Cognitive Behavioral Therapy for Insomnia (CBT-I) Outperforms Drugs for Insomnia

The New York Times today had an excellent article The Evidence Points to a Better Way, which summarized what I have written about before. Cognitive behavioral therapy for chronic insomnia (CBT-I) kicks the butt of drug therapy!

One study compared CBT with a common sleeping pill called Restoril and found that the CBT treatment led to larger and longer lasting improvements in sleep. Another study found that CBT treatment outperformed the drug Ambien, and that CBT alone was even better than CBT plus Ambien combined.

Even more impressive are the results of a large meta-study which was published today. This meta-study, which combined data from 20 clinical trials and involved over 1000 patients with chronic insomnia showed that CBT I resulted in these patients falling asleep 19 minutes faster and having 26 minutes less wakefulness during each night on average. The actual study is protected by a pay wall, but the summary results are here.

One might question the clinical relevance of these outcomes. Does falling asleep 19 minutes faster really make that much of a difference? Does sleeping an extra 26 minutes a night make patients feel better the next day? As a good sleeper, I don’t really know the answer to these questions.

But I suspect that the biggest impact of CBT-I is in affecting the person’s perception of control over sleep. One of the horrible things about chronic insomnia is that patients feel out of control in terms of their sleep. They worry tremendously about the impact of loss of sleep on their ability to function the next day. It is this worry cycle that actually can create insomnia.
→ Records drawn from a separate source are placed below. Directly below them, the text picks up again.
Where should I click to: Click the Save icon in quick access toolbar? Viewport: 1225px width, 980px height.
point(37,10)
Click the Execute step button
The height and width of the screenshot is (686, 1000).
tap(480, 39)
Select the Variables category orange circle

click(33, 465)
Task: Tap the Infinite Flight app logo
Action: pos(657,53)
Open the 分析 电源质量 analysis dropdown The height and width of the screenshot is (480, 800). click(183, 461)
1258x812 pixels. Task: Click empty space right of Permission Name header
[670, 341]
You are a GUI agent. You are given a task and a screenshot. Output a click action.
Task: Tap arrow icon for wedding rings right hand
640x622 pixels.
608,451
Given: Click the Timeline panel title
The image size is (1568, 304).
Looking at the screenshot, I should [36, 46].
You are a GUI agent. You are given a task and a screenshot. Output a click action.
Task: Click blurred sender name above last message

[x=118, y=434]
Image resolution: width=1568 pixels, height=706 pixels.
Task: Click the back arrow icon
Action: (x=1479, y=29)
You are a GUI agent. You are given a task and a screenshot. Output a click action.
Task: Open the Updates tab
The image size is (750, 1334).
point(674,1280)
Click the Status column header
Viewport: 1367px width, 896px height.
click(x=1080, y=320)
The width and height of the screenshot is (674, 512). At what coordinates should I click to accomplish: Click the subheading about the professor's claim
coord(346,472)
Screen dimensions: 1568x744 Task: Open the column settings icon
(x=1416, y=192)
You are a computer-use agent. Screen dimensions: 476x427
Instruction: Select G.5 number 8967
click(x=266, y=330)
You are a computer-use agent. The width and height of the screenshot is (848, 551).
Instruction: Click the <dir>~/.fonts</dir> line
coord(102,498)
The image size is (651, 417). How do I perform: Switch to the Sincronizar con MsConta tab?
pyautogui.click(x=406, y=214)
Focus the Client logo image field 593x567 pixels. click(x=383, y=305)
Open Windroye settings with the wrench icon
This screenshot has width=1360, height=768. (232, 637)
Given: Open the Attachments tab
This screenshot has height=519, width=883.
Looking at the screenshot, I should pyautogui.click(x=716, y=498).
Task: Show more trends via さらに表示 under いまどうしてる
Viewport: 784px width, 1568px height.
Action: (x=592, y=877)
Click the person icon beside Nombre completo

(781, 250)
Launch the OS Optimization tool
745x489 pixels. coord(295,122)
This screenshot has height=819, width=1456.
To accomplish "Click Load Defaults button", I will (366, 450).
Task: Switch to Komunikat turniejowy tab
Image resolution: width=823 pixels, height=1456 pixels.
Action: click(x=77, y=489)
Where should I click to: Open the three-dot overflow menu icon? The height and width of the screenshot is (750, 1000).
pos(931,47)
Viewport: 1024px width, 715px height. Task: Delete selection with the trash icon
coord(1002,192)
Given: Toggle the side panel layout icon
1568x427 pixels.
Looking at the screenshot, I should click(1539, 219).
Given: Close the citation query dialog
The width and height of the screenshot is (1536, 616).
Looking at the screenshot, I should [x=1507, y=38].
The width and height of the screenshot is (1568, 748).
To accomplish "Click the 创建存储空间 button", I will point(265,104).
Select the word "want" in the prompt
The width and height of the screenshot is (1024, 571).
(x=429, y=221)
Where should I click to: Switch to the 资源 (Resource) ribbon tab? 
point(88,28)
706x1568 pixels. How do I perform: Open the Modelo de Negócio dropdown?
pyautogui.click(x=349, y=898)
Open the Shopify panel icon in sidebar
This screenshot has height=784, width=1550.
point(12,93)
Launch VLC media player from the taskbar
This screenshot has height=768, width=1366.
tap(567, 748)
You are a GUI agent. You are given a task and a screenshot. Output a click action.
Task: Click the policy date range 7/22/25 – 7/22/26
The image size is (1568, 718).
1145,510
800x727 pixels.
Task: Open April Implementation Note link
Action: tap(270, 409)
So I suspect that even though the effects were durable but modest, that the overall treatment made a large difference in how people felt. There is a big difference between taking 45 minutes to fall sleep and 20 minutes to fall sleep. And I suspect that sleeping an extra 26 minutes a night actually does make a difference. I know that I feel much better on eight hours of sleep as opposed to 7.5 hours of sleep.

When I work with patients on CBT-I one of the things I work on is helping the patient lower their anxiety about the impact of sleep restriction. As crazy as it sounds, one of the interventions I typically use is to have the patient stay up all night and go to work the next day. Although they are typically very tired, they discover that they can focus and function, maybe not at 100% but at an adequate level, maybe 75% or so. This lowers a lot of the anxiety about insomnia, since even a bad night of insomnia typically leads to quite a bit more sleep than staying up all night.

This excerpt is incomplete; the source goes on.